Subsequently, these authors performed a large, multicenter non-inferiority study in nine critical care units in France to support the findings of their observational study [8••]. They randomized 452 ventilated patients to either the control group (in which GRV was measured every 6 h with a 50 cc syringe) or the intervention group (in which no GRVs were measured). The primary outcome of interest was ventilator-associated pneumonia (VAP), which was suspected based on clinical features and radiologic evidence and confirmed with positive cultures from broncheoalveolar lavage. Of 222 patients randomized to the control group, 35 (15.8 %) developed VAP compared to 38 out of 227 (16.7 %) in the intervention group. Analysis of secondary outcomes did note a higher vomiting rate in patients cared for without residual gastric volume monitoring, albeit confounded by a lower use of prokinetic drugs. Enteral feeding delivery was better in the intervention group with a higher proportion of patients achieving caloric targets when GRVs were not measured. There was no difference in important clinical outcomes, such as ICU and hospital length of stay, organ failure scores, or mortality rates between the two groups. These data support that not measuring gastric residual volumes is non-inferior to the practice of frequent measurement and that eliminating residual gastric volume monitoring from standard care may be beneficial.

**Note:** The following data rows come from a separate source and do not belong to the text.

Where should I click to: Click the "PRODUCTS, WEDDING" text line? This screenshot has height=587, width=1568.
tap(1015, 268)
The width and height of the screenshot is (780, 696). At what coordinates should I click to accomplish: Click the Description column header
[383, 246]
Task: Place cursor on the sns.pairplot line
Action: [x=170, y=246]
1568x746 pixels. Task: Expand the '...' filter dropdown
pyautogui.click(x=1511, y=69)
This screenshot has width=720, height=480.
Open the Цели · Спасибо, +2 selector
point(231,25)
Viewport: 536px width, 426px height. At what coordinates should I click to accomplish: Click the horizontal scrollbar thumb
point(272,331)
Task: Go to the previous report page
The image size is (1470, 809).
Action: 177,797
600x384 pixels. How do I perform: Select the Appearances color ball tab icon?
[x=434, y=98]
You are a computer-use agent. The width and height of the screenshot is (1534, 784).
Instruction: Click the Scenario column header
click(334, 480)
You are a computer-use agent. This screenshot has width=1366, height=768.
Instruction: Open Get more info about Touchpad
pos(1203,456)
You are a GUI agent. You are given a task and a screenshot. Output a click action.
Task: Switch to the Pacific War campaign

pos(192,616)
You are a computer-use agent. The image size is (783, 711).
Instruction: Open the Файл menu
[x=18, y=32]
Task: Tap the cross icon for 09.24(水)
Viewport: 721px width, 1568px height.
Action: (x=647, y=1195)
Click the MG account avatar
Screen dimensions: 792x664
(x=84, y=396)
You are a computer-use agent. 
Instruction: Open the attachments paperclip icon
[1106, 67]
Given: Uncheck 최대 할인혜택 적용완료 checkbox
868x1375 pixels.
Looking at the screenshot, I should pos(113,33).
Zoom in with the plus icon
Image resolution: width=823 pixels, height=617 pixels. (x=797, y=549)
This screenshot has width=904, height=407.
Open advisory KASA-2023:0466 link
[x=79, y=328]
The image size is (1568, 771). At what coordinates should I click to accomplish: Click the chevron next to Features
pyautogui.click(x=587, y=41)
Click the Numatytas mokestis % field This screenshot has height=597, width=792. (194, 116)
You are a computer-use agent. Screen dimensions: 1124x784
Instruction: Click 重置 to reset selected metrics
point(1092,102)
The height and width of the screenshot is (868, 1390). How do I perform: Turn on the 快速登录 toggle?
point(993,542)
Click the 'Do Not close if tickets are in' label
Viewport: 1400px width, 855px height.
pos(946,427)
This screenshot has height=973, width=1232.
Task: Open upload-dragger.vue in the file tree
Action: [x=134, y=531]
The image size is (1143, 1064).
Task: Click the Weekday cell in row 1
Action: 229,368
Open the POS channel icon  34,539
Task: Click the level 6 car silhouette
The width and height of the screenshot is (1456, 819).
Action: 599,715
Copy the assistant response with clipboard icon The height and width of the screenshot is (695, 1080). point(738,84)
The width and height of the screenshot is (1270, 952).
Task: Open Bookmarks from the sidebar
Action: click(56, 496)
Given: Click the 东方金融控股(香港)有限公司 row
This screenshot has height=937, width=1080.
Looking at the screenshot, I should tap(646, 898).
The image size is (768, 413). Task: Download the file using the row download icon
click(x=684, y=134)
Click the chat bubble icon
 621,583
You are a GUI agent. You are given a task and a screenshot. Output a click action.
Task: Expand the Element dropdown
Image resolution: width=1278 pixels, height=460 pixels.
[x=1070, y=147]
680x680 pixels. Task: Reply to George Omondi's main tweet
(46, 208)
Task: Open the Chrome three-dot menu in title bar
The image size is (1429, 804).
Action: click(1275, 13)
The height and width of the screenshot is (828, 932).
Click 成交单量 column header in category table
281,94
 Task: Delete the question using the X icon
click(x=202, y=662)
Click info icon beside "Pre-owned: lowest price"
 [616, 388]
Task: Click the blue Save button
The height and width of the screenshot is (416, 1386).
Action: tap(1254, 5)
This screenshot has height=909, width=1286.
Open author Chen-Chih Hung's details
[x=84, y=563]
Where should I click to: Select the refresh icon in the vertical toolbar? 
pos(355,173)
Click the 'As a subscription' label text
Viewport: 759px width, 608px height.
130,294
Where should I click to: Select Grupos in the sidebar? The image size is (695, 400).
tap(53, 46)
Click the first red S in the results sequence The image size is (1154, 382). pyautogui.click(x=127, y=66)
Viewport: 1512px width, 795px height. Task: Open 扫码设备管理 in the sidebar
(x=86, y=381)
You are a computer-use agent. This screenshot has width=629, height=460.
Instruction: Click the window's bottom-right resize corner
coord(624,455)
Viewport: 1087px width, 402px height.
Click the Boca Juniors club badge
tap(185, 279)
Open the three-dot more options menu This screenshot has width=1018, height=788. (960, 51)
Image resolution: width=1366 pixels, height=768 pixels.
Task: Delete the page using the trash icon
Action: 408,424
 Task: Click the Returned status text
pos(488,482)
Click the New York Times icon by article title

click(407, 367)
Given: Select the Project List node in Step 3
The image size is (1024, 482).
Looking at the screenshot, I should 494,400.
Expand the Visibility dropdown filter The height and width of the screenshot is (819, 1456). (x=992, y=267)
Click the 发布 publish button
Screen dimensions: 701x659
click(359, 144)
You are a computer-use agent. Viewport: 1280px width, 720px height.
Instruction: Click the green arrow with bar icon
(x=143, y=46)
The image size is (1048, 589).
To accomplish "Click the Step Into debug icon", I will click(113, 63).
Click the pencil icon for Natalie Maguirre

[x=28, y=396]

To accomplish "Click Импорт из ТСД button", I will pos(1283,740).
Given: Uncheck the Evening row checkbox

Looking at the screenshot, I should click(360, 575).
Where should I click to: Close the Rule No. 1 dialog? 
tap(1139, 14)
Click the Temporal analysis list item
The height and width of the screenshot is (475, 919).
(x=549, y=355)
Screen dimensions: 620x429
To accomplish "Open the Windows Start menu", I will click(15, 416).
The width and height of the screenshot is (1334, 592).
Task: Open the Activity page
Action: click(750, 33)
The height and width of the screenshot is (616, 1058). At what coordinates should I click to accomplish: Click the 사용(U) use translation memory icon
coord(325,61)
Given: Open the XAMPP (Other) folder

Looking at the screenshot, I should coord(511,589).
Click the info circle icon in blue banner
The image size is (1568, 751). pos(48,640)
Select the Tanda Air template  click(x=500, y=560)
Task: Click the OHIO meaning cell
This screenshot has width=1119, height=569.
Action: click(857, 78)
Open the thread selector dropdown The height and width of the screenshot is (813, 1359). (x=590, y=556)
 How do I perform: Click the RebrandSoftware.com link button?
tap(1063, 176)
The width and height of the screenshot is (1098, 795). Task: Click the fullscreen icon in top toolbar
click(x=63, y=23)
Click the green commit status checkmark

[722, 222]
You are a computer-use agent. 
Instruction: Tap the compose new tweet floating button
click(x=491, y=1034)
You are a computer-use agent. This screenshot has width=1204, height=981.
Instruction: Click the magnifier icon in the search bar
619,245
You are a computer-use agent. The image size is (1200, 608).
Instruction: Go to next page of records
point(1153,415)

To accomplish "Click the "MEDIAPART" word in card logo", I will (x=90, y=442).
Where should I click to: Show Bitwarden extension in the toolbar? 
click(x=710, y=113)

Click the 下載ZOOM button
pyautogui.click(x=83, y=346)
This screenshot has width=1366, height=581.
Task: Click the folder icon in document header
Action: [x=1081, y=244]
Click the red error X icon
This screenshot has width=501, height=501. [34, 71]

Challenges of Implementing Change

There is mounting evidence that the routine use of GRV in the critical care setting is of little clinical benefit [4]. Furthermore, while the practice is neither standardized nor validated, the measurement of GRV in intensive care units is exceedingly common. Of 2298 critical care nurses surveyed, 97.1 % cited measurement of GRV as the most common monitoring for gastrointestinal tolerance in their units [3]. However, several barriers must be overcome to move away from this common practice. Current guidelines on the use and monitoring of enteral nutrition still support routine measuring of GRV in critically ill patients [1]. Measurement of GRVs is still widely taught in nursing school, resulting in most nurses thinking it has clinical usefulness in protecting patients. Unfortunately, this significant gap among evidence, practice, and teaching will need to be overcome with revision of practice guidelines, rewriting of ICU protocols, and willingness of practitioners and educators to change long-standing practice patterns.

Conclusions

In summary, evidence continues to mount that routine monitoring of gastric residual volumes in critically ill patients receiving enteral nutrition leads to decreased delivery of enteral nutrition without a correlating decrease in adverse events (namely ventilator-associated or hospital-acquired pneumonia or lengths of stay). Given the universally understood benefits of enteral nutrition in this population and the interference of monitoring GRV with this important practice, we recommend that the practice of routinely monitoring GRV be systematically stopped and anticipate that subsequent nutrition guidelines will support this important clinical change.